## WHAT THE TASK REQUIRES
Would you please reproduce all the entries word for word, minus the pictures?

## RECORDS SHOWN
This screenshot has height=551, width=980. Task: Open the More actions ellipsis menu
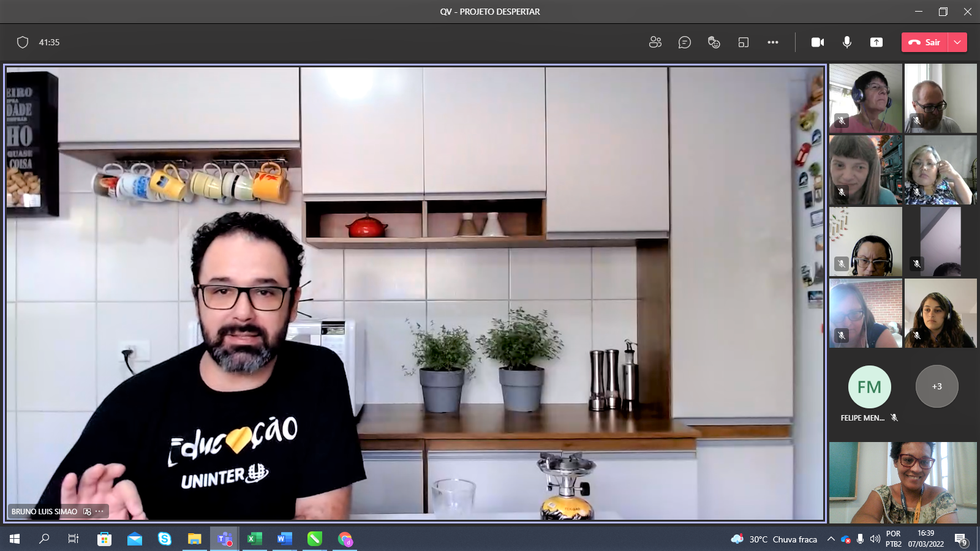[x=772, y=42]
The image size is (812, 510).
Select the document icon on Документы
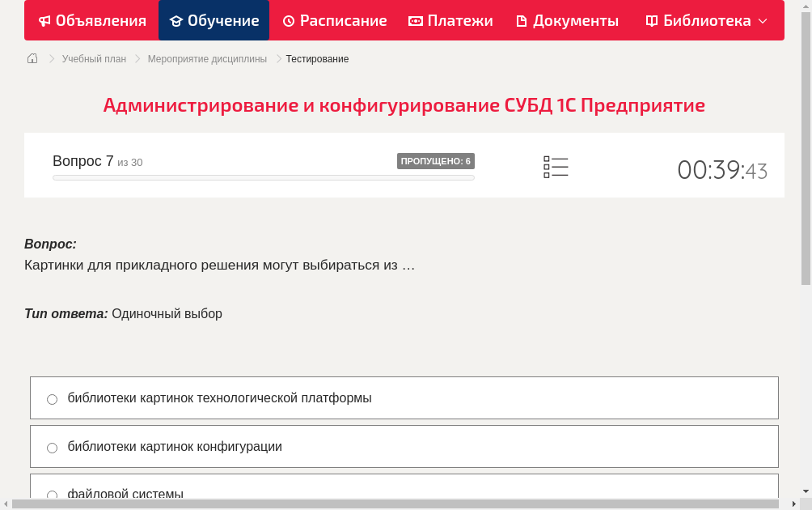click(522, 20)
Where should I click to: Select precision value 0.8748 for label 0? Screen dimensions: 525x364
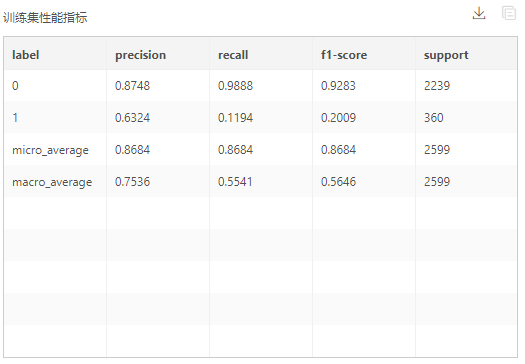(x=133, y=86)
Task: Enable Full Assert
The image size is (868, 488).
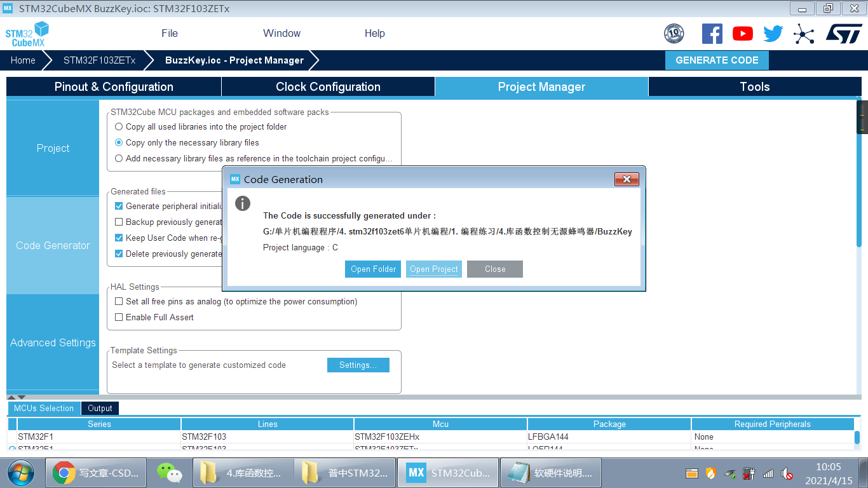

## ANSWER
This screenshot has height=551, width=980. Task: Open the More actions ellipsis menu
[x=772, y=42]
The image size is (812, 510).
Select the document icon on Документы
click(522, 20)
Where should I click to: Select precision value 0.8748 for label 0? Screen dimensions: 525x364
(x=133, y=86)
Task: Enable Full Assert
The image size is (868, 488).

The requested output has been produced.